§ The exercise: Reproduce verbatim every line of text in the items below, omitting the pictures.

(Pointing data for screenshots)
-*-*-
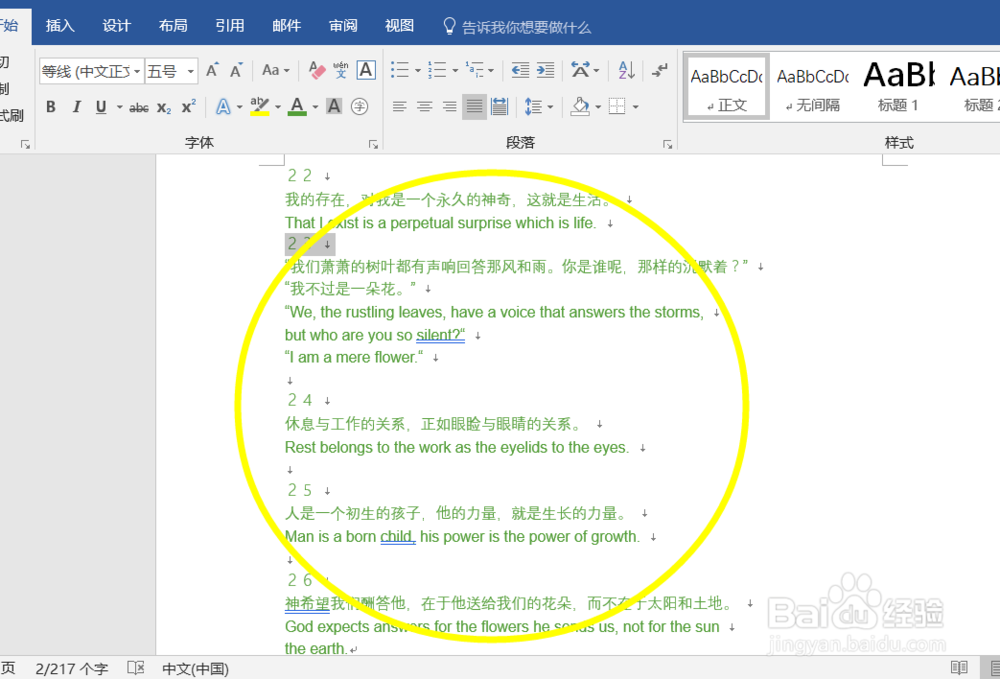
Task: Center align the selected text
Action: (x=423, y=106)
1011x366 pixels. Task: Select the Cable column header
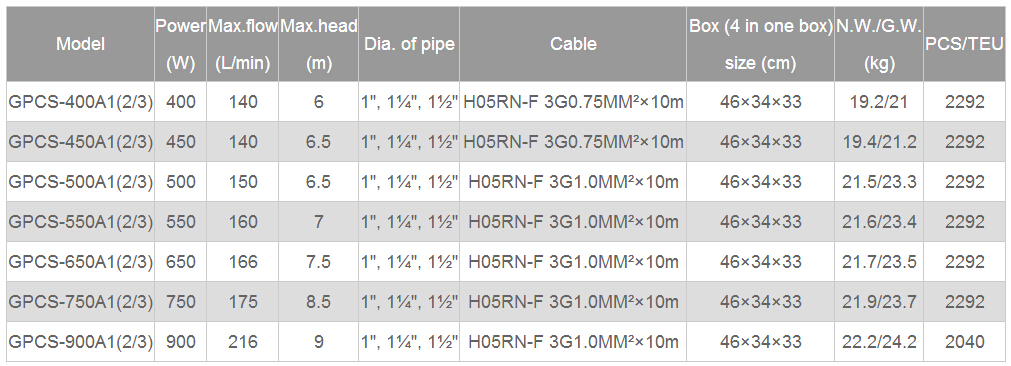pyautogui.click(x=573, y=44)
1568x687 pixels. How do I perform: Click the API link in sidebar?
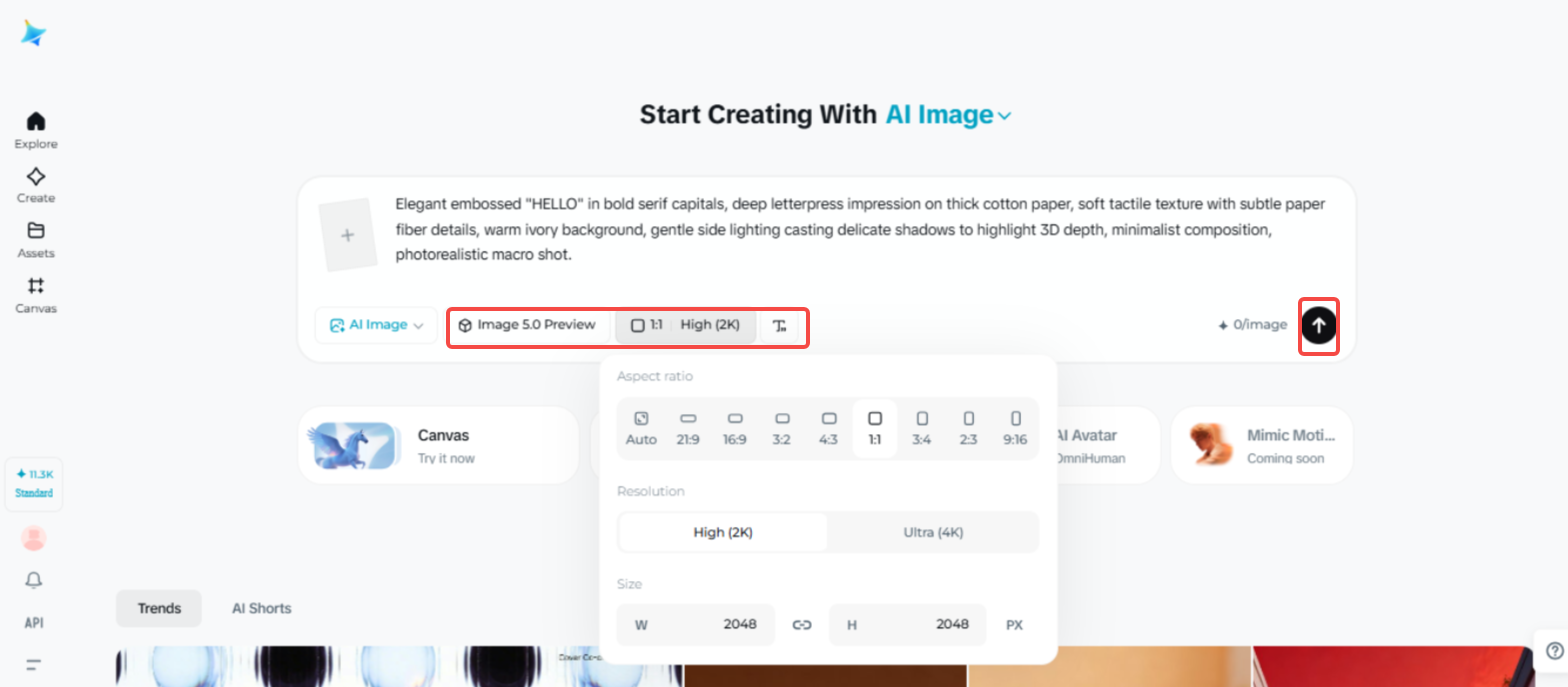pos(34,623)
-*-*-
§ Result of this exercise:
Task: Center align the selected text
Action: (x=423, y=106)
1011x366 pixels. Task: Select the Cable column header
pyautogui.click(x=573, y=44)
1568x687 pixels. How do I perform: Click the API link in sidebar?
pos(34,623)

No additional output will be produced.